Skip to contents

A data descriptor is a rather internal data structure used in the lazy_tensor data type. In essence it is an annotated torch::dataset and a preprocessing graph (consisting mosty of PipeOpModule operators). The additional meta data (e.g. pointer, shapes) allows to preprocess lazy_tensors in an mlr3pipelines::Graph just like any (non-lazy) data types. The preprocessing is applied when materialize() is called on the lazy_tensor.

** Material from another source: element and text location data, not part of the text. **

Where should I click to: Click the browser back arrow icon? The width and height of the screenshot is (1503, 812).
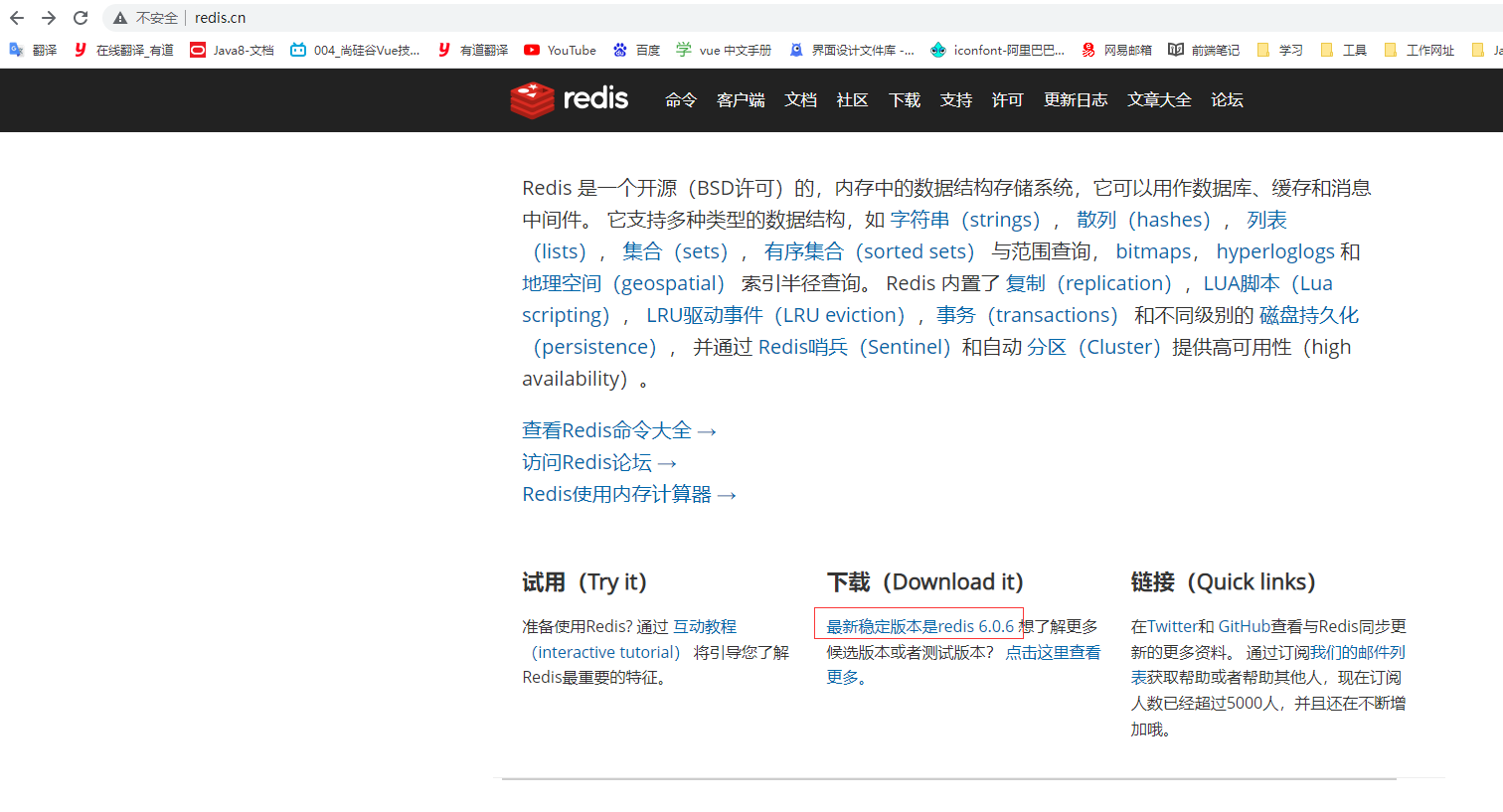(17, 18)
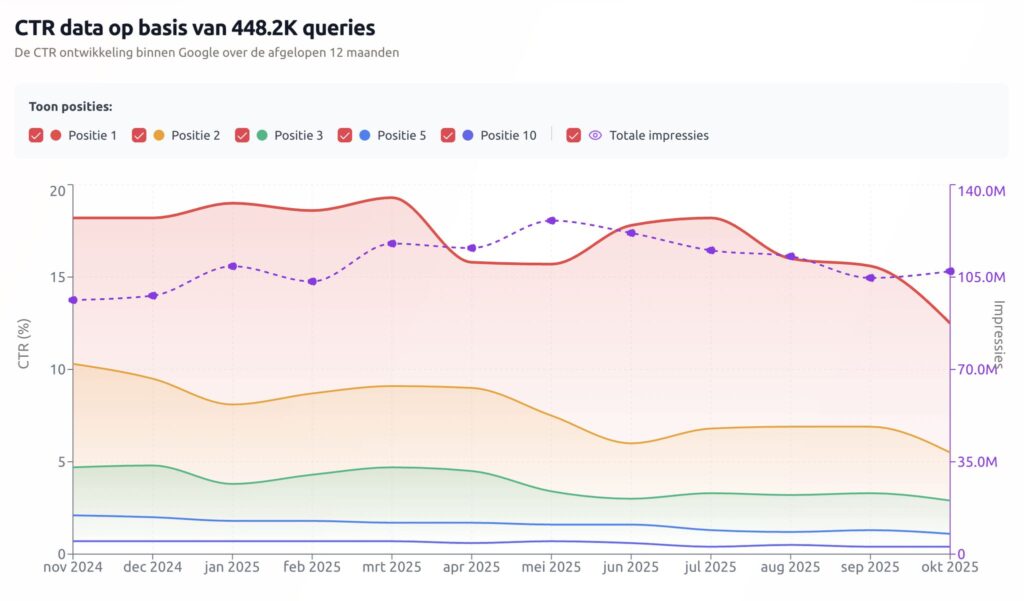
Task: Uncheck the Positie 3 checkbox
Action: 242,135
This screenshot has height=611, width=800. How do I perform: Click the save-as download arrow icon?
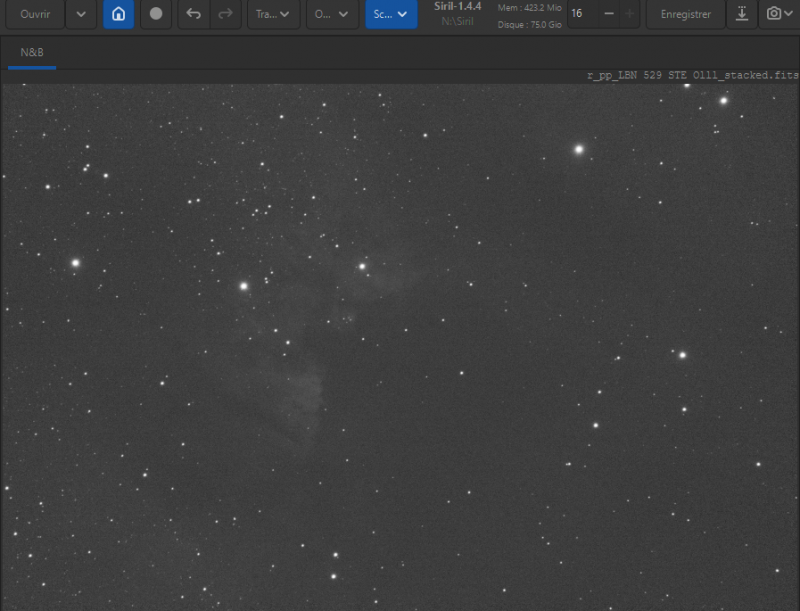[742, 14]
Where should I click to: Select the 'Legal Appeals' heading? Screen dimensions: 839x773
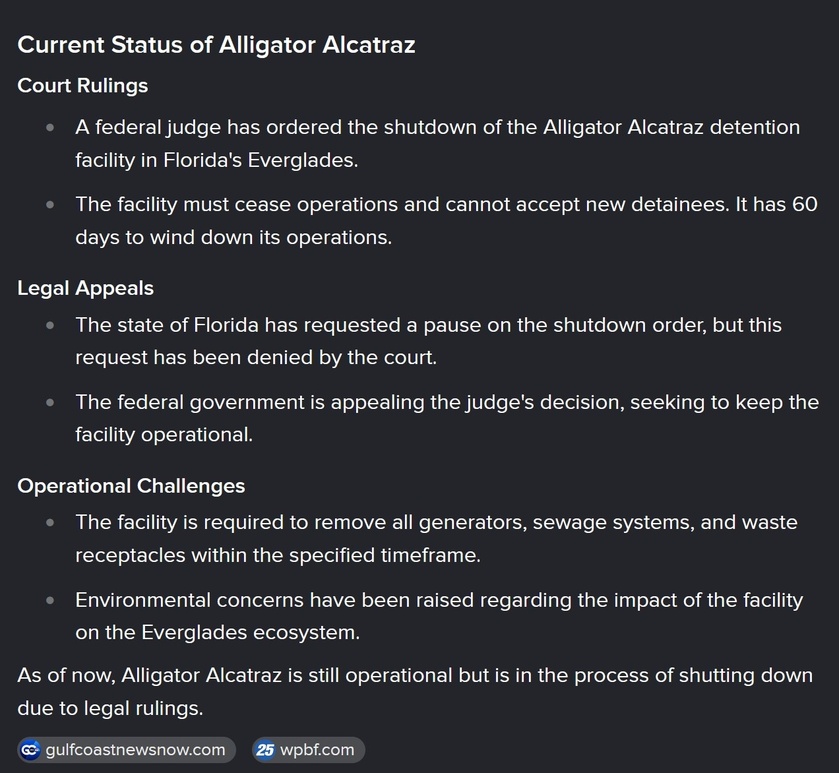point(86,288)
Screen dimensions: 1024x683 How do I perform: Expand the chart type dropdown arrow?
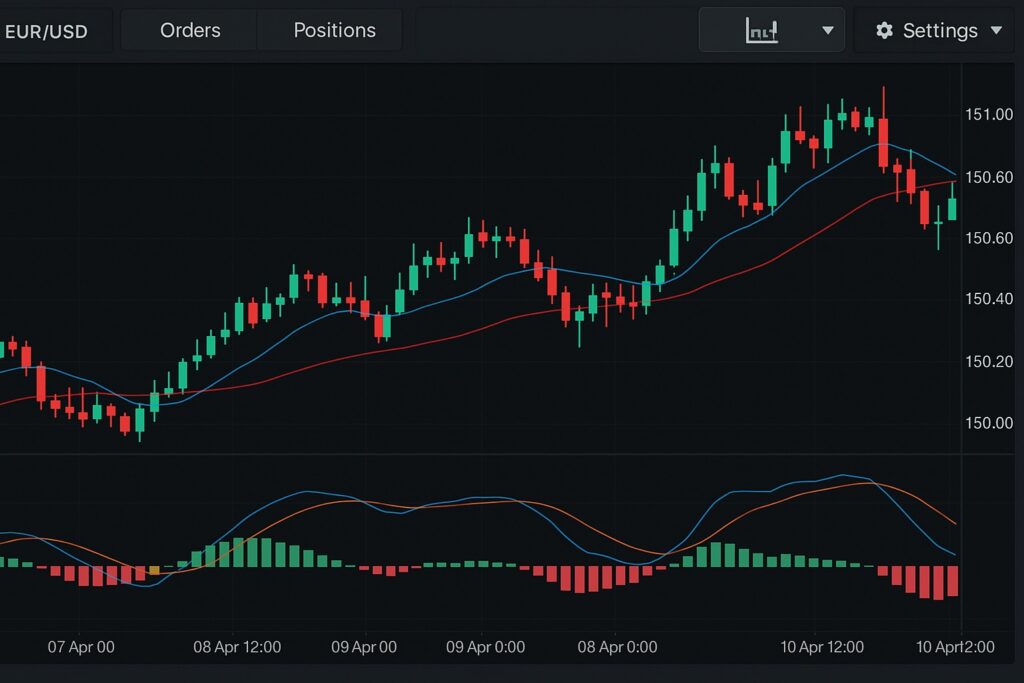click(828, 31)
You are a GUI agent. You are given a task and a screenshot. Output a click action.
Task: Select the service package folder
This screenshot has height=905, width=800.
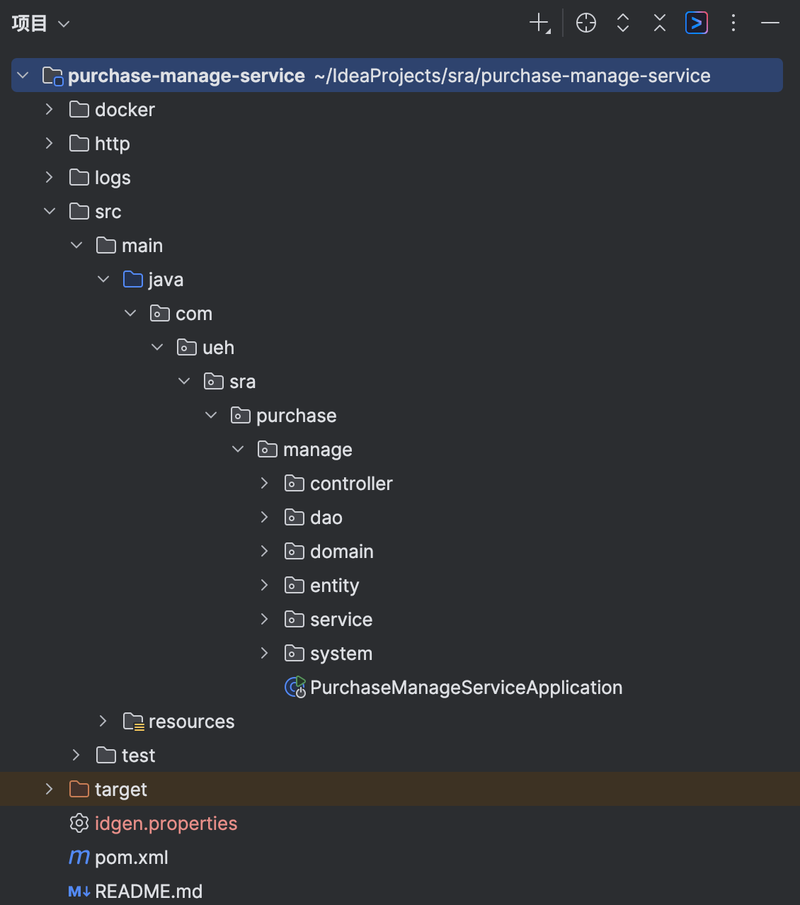(340, 619)
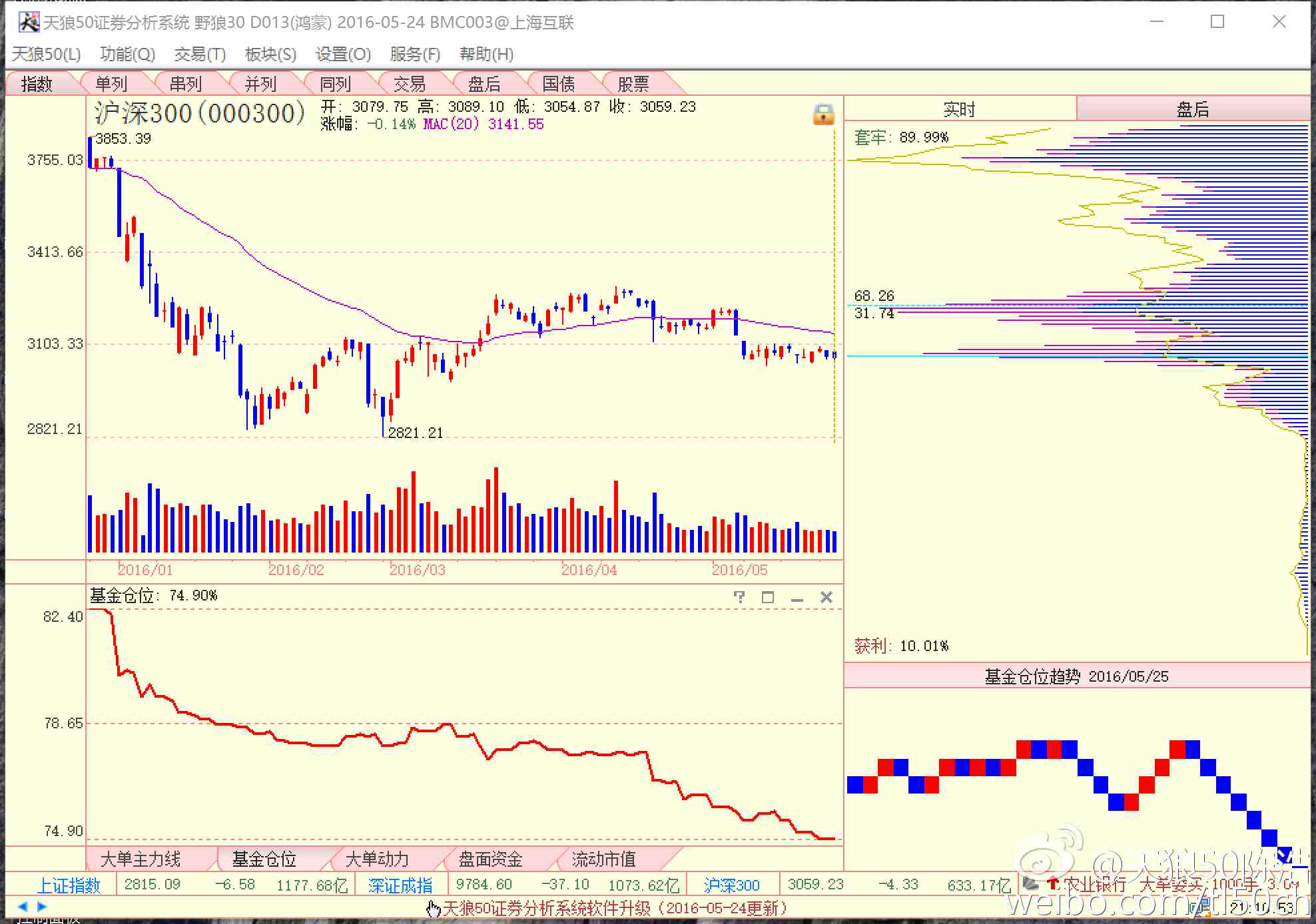Expand the 设置(O) menu

343,54
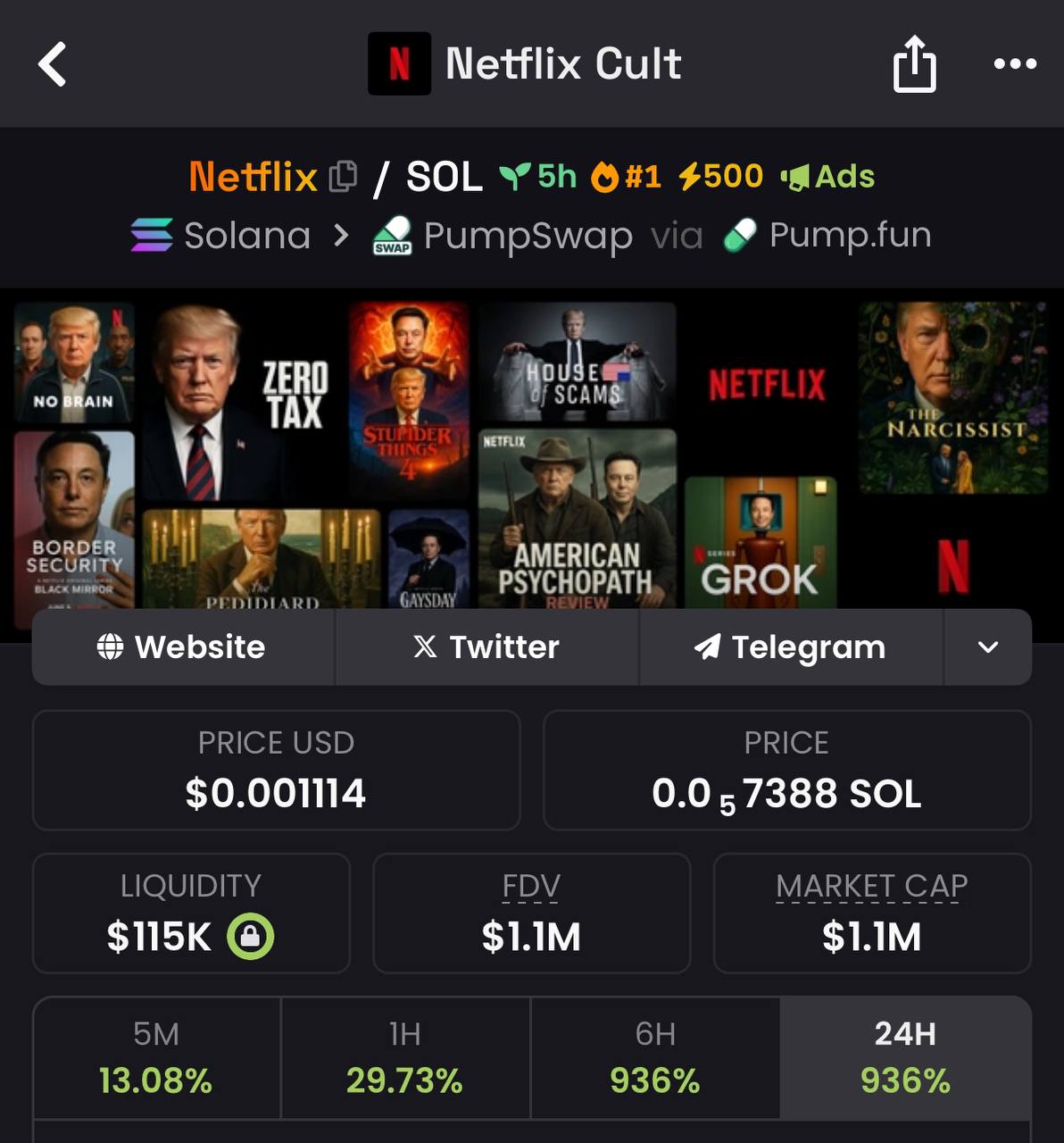Screen dimensions: 1064x1143
Task: Select the 5M timeframe tab
Action: (x=156, y=1058)
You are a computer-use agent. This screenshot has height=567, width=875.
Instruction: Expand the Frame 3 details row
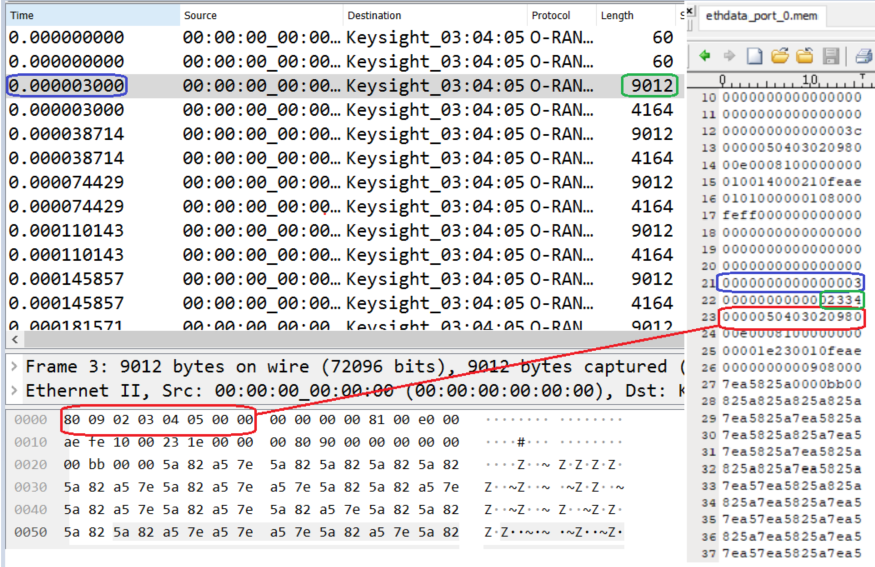(x=12, y=367)
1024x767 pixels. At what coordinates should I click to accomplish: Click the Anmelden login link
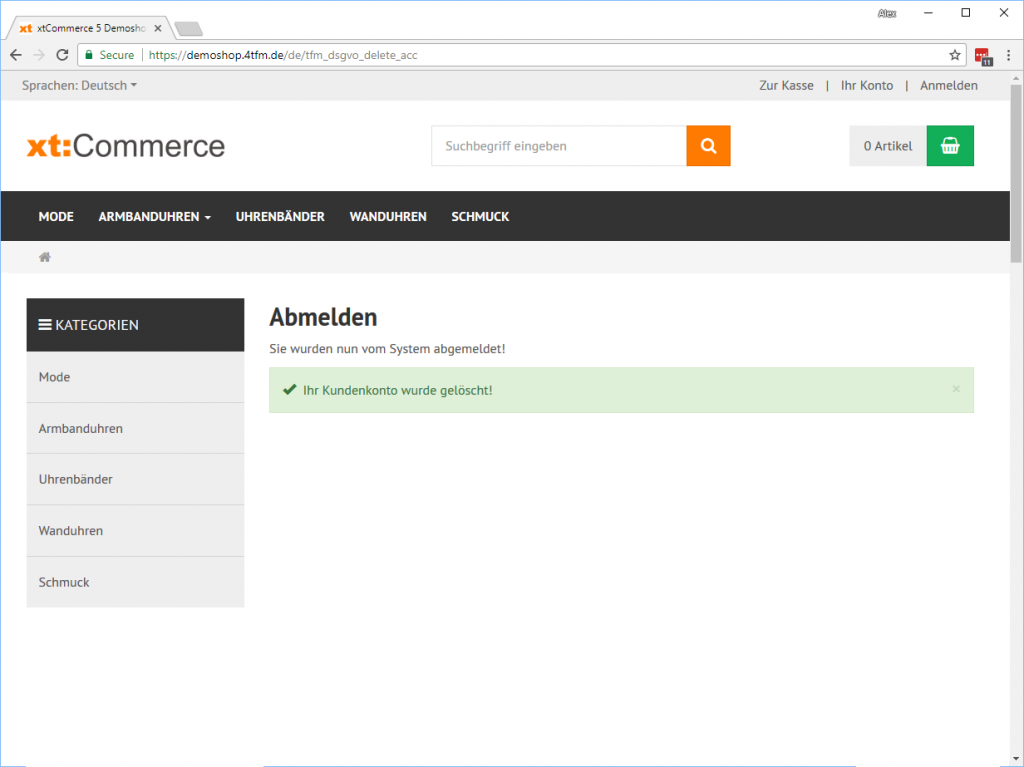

To create a data descriptor, you can also use the as_data_descriptor() function.

Details

While it would be more natural to define this as an S3 class, we opted for an R6 class to avoid the usual trouble of serializing S3 objects. If each row contained a DataDescriptor as an S3 class, this would copy the object when serializing.

See also

ModelDescriptor, lazy_tensor

Public fields

dataset

(torch::dataset)
The dataset.

graph

(Graph)
The preprocessing graph.

dataset_shapes

(named list() of (integer() or NULL))
The shapes of the output.

input_map

(character())
The input map from the dataset to the preprocessing graph.

pointer

(character(2))
The output pointer.

pointer_shape

(integer() | NULL)
The shape of the output indicated by pointer.

dataset_hash

(character(1))
Hash for the wrapped dataset.

hash

(character(1))
Hash for the data descriptor.

graph_input

(character())
The input channels of the preprocessing graph (cached to save time).

pointer_shape_predict

(integer() or NULL)
Internal use only.

Methods


Method new()

Creates a new instance of this R6 class.

Usage

DataDescriptor$new(
  dataset,
  dataset_shapes = NULL,
  graph = NULL,
  input_map = NULL,
  pointer = NULL,
  pointer_shape = NULL,
  pointer_shape_predict = NULL,
  clone_graph = TRUE
)

Arguments

dataset

(torch::dataset)
The torch dataset. It should return a named list() of torch_tensor objects.

dataset_shapes

(named list() of (integer() or NULL))
The shapes of the output. Names are the elements of the list returned by the dataset. If the shape is not NULL (unknown, e.g. for images of different sizes) the first dimension must be NA to indicate the batch dimension.

graph

(Graph)
The preprocessing graph. If left NULL, no preprocessing is applied to the data and input_map, pointer, pointer_shape, and pointer_shape_predict are inferred in case the dataset returns only one element.

input_map

(character())
Character vector that must have the same length as the input of the graph. Specifies how the data from the dataset is fed into the preprocessing graph.

pointer

(character(2) | NULL)
Points to an output channel within graph: Element 1 is the PipeOp's id and element 2 is that PipeOp's output channel.

pointer_shape

(integer() | NULL)
Shape of the output indicated by pointer.

pointer_shape_predict

(integer() or NULL)
Internal use only. Used in a Graph to anticipate possible mismatches between train and predict shapes.

clone_graph

(logical(1))
Whether to clone the preprocessing graph.


Method print()

Prints the object

Usage

DataDescriptor$print(...)

Arguments

...

(any)
Unused


Method clone()

The objects of this class are cloneable with this method.

Usage

DataDescriptor$clone(deep = FALSE)

Arguments

deep

Whether to make a deep clone.

Examples

# Create a dataset
ds = dataset(
  initialize = function() self$x = torch_randn(10, 3, 3),
  .getitem = function(i) list(x = self$x[i, ]),
  .length = function() nrow(self$x)
)()
dd = DataDescriptor$new(ds, list(x = c(NA, 3, 3)))
dd
#> <DataDescriptor: 1 ops>
#> * dataset_shapes: [x: (NA,3,3)]
#> * input_map: (x) -> Graph
#> * pointer: nop.e90e82.x.output
#> * shape: [(NA,3,3)]
# is the same as using the converter:
as_data_descriptor(ds, list(x = c(NA, 3, 3)))
#> <DataDescriptor: 1 ops>
#> * dataset_shapes: [x: (NA,3,3)]
#> * input_map: (x) -> Graph
#> * pointer: nop.e90e82.x.output
#> * shape: [(NA,3,3)]